In the aftermath of the conclusion of the traumatic week of terror in Boston, the inevitable questions about the religious motivations of the two Chechen immigrants who were the perpetrators are being asked. Unfortunately, many of them are certain to be obfuscated. While everyone needs to be careful not to associate the millions of honest, hard-working and loyal Americans who are Muslims with the crimes of the Tsarnaev brothers, the politically correct impulse to ignore what appears to be the latest instance of homegrown Islamist terrorism could lead to a repeat of the same mistakes that were made after the Fort Hood shooting, when the government went out of its way to ignore the implications of the murderer’s reasons for committing the crime.
As former U.S. Attorney General Michael Mukasey wrote this past weekend in the Wall Street Journal, there is good reason to worry that the FBI interrogators of Dzhokhar Tsarnaev have been infected with the same determination to refuse to think clearly about jihadist ideology that has characterized much of the way the mainstream media thinks about terrorism.
As Mukasey writes:
At the behest of such Muslim Brotherhood-affiliated groups as the Council on American Islamic Relations [CAIR] and the Islamic Society of North America, and other self-proclaimed spokesmen for American Muslims, the FBI has bowdlerized its training materials to exclude references to militant Islamism. Does this delicacy infect the FBI’s interrogation group as well?

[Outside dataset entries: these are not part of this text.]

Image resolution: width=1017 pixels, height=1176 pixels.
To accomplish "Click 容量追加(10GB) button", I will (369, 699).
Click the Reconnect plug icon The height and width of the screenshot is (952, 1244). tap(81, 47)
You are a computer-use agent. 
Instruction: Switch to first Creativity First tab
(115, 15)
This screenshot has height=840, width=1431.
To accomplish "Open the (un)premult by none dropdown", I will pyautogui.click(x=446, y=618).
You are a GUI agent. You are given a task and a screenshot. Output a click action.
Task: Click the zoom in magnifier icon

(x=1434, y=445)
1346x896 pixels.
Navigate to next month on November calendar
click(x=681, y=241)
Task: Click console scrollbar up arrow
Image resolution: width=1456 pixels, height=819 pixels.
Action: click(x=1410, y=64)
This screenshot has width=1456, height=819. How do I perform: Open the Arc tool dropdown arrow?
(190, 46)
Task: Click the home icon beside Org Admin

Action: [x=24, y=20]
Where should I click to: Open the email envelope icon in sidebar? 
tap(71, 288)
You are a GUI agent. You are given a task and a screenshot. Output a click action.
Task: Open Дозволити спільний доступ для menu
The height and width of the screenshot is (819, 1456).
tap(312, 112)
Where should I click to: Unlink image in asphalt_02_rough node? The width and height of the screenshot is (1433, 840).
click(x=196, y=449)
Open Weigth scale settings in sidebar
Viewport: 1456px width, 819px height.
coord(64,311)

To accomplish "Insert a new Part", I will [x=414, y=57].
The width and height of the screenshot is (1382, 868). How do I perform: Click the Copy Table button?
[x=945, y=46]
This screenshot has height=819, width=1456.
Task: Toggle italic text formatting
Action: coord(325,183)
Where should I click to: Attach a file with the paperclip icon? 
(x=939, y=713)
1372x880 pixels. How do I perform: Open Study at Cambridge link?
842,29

The real issue right now is not so much the legal question of whether Tsarnaev is designated as an enemy combatant or just a garden-variety domestic terrorist—though that is an important issue—so much as whether Americans understand that pro-jihad Islamist adherents are a source of such fearful crimes. The most important thing for Americans to realize right now is that there is a difference between prudent monitoring of sources of Islamist propaganda and prejudice against Muslims who deserve the full protection of the law.
The stories being reported about the behavior of the Tsarnaevs make it all the more important that police forces not be deterred from intelligence work because of efforts by groups like CAIR to silence efforts to discuss Islamism. If Tamerlan Tsarnaev was, as the Boston Globe reports, disrupting events at his local mosque when moderate speakers appeared, it bears asking whether greater vigilance might have connected the dots between this behavior and this man’s trips to Russia that had already triggered interest on the part of Moscow’s intelligence agencies and the FBI.
Aggressive surveillance and investigations of possible meeting places for potential homegrown Islamist terrorists by New York City police have been bitterly criticized in the past. But as much as we must be careful about second-guessing law enforcement agencies for having missed any potential warnings about the Tsarnaevs, what happened in Boston last week should reinforce the need for the NYPD to keep thinking about terrorism, and for other departments to emulate their practices.
Above all, it is vital for this case to be discussed frankly without the knee-jerk impulse to ignore the role of religion in this atrocity. Being able to do so should not be considered prejudicial by definition, as those groups like CAIR have tried hard to establish. Our problem is not just the terrorist threat these Islamists clearly constitute to the safety of the United States—as Boston has again demonstrated—but that too many in our government seem unwilling to face up to the implications of the growth of a hateful ideology with Muslim Brotherhood origins and connections to al-Qaeda and other terror groups. That has occurred because of the influence of CAIR as well as the predilection of some in the foreign policy establishment to embrace the Brotherhood elsewhere. Until we address these problems, we will find ourselves asking the same questions after the next Islamist terror attack on our soil.